Pediatric Telehealth Expansion in Response to COVID-19.

Introduction: Telehealth utilization has been steadily increasing for the past two decades and has been recognized for its ability to access rural and underserved populations. The advent of COVID-19 in March 2020 limited the feasibility of in-person healthcare visits which in turn increased telehealth demand and use. However, the long-term impacts of COVID-19 on the telehealth sector of the healthcare industry, and particularly on pediatric healthcare volume demand and subsequent expansion, are yet to be determined. Objective and Methods: To understand the impact of COVID-19 on telehealth utilization, volume demand, and expansion in one large pediatric healthcare system serving greater Dallas-Fort Worth, Texas, data on telehealth clinic visits by month, pre-COVID and post/current-COVID were compared. A quasi-experimental pretest-posttest design analysis compared telehealth visit counts from 54 ambulatory pediatric health specialties. Pre-post new patient counts were also analyzed via chi square. Results: Total telehealth visit counts significantly increased between March-October 2019 (2,033 visits) compared to March-October 2020 (54,276 visits). Mean monthly telehealth visits increased by 6,530 visits, or 2,569.75% over the same time period (p < 0.0001). In October 2020, total telehealth visits were still 1,194.78% above 2019 levels (345 visits in 2019 vs. 4467 visits in 2020). Discussion: Results here show a substantial volume increase in telehealth-delivered pediatric healthcare and resource utilization as a response to COVID-19. This provides a template for permanent adoption of pediatric telehealth delivery post pandemic. Further investigation is needed to determine impacts upon resource allocation, processes, and general models and standard of care to assist facilities and programs to better address the needs of the pediatric populations they serve in the post-COVID era.

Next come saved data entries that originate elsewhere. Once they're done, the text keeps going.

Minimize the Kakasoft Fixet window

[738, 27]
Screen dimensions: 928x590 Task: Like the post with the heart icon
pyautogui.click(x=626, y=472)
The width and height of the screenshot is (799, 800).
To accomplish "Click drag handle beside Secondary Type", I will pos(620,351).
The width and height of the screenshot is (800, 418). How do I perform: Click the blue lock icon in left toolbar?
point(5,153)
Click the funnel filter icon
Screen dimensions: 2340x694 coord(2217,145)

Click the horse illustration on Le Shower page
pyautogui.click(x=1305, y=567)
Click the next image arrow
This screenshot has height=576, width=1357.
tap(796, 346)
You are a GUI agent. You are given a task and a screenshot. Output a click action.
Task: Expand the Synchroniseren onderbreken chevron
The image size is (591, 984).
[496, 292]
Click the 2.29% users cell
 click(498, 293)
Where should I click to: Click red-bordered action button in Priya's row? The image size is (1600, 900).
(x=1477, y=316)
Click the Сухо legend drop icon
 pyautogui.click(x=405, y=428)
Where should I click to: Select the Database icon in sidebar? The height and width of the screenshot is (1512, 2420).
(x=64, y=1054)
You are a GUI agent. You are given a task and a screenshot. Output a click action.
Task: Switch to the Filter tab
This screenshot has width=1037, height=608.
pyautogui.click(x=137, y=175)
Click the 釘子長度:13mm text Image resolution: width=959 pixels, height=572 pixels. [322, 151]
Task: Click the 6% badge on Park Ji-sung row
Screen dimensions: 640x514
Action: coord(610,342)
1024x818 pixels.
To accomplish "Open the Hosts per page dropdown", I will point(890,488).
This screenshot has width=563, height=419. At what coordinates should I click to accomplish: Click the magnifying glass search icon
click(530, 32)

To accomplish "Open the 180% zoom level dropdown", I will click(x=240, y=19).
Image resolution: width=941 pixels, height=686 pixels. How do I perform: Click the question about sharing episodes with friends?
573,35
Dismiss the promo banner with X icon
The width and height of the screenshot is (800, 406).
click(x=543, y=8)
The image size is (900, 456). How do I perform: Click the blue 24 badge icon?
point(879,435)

Potential Utility of School-Based Telehealth in the Era of COVID-19.

BACKGROUND: The COVID-19 pandemic presents unique opportunities for preexisting school telemedicine programs to reach pediatric populations that might otherwise experience a lapse in health care services. METHODS: A retrospective analysis of one of the largest school-based telemedicine programs in the country, based in the Dallas-Fort Worth (DFW), Texas was conducted that included 7021 pediatric patients who engaged in telehealth visits from 2014 to 2019. RESULTS: Asthma or other respiratory disease was the primary diagnosis (28.4%), followed by injury or trauma (18.4%), digestive disorders (6.9%), and ear/eye/skin disease (6.9%). More participants were from the North (34.4%) and West (33.2%) ISD compared to the South (20.6%) and East (11.7%) schools. Likewise, the majority of COVID-19 cases were in the North (61.8%) and West (31.6%) DFW regions, leading to 989 (59.9%) and 551 (33.4%) deaths, respectively. CONCLUSIONS: School-based telehealth programs have the potential to reach large pediatric populations most in need of health care due to COVID-19-related lapses in services, and to address COVID-19-related health issues as schools reopen. In the future, utilization could be expanded to contact tracing, testing, and screening for COVID-19.